School of Computer, South China Normal University, Guangzhou, China.
BMC Med Inform Decis Mak. 2018 Mar 22;18(Suppl 1):22. doi: 10.1186/s12911-018-0595-9.
Temporal expression extraction and normalization is a fundamental and essential step in clinical text processing and analyzing. Though a variety of commonly used NLP tools are available for medical temporal information extraction, few work is satisfactory for multi-lingual heterogeneous clinical texts.
A novel method called TEER is proposed for both multi-lingual temporal expression extraction and normalization from various types of narrative clinical texts including clinical data requests, clinical notes, and clinical trial summaries. TEER is characterized as temporal feature summarization, heuristic rule generation, and automatic pattern learning. By representing a temporal expression as a triple <M, A, N>, TEER identifies temporal mentions M, assigns type attributes A to M, and normalizes the values of M into formal representations N.
Based on two heterogeneous clinical text datasets: 400 actual clinical requests in English and 1459 clinical discharge summaries in Chinese. TEER was compared with six state-of-the-art baselines. The results showed that TEER achieved a precision of 0.948 and a recall of 0.877 on the English clinical requests, while a precision of 0.941 and a recall of 0.932 on the Chinese discharge summaries.
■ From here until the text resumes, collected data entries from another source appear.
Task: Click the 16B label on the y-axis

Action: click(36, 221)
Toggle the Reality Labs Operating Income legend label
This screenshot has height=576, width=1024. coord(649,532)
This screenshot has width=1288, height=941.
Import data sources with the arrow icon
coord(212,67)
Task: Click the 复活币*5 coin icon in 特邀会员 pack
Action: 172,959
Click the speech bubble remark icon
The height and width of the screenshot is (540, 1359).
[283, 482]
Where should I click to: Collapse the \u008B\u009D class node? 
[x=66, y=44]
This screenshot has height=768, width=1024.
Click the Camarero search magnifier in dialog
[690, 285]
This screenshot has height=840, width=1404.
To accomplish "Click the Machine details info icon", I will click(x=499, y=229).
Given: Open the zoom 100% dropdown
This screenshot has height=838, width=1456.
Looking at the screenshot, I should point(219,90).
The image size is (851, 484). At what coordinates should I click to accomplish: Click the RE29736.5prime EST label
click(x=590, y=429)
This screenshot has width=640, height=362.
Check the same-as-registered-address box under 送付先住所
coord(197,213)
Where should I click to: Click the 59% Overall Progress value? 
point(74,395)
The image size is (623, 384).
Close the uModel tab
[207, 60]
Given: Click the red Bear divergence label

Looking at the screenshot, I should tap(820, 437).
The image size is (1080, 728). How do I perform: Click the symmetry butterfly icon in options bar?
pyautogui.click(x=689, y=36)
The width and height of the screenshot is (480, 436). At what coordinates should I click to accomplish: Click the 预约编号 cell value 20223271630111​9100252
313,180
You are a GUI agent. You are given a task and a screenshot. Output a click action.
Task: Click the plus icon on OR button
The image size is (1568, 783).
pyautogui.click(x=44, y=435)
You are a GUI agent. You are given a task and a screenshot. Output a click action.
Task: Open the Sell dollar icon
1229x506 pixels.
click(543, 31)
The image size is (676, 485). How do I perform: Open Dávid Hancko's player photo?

An automated method TEER for multi-lingual temporal expression extraction was presented. Based on the two datasets containing heterogeneous clinical texts, the comparison results demonstrated the effectiveness of the TEER method in multi-lingual temporal expression extraction from heterogeneous narrative clinical texts.
时间表达提取和规范化是临床文本处理和分析的基础和必要步骤。尽管有各种常用的自然语言处理工具可用于医学时间信息提取,但很少有工作能令人满意地处理多语言异质临床文本。
提出了一种名为 TEER 的新方法,用于从各种类型的叙述性临床文本中提取和规范化多语言时间表达,包括临床数据请求、临床记录和临床试验摘要。TEER 的特点是时间特征总结、启发式规则生成和自动模式学习。通过将时间表达式表示为三元组< M, A, N >,TEER 可以识别时间提及 M,为 M 分配类型属性 A,并将 M 的值规范化为正式表示 N。
基于两个异质临床文本数据集:400 份英文实际临床请求和 1459 份中文临床出院记录。将 TEER 与六种最先进的基线进行了比较。结果表明,TEER 在英语临床请求上的精度为 0.948,召回率为 0.877,而在中文出院记录上的精度为 0.941,召回率为 0.932。
提出了一种用于多语言时间表达提取的自动化方法 TEER。基于包含异质临床文本的两个数据集,比较结果表明 TEER 方法在从异质叙述性临床文本中提取多语言时间表达方面的有效性。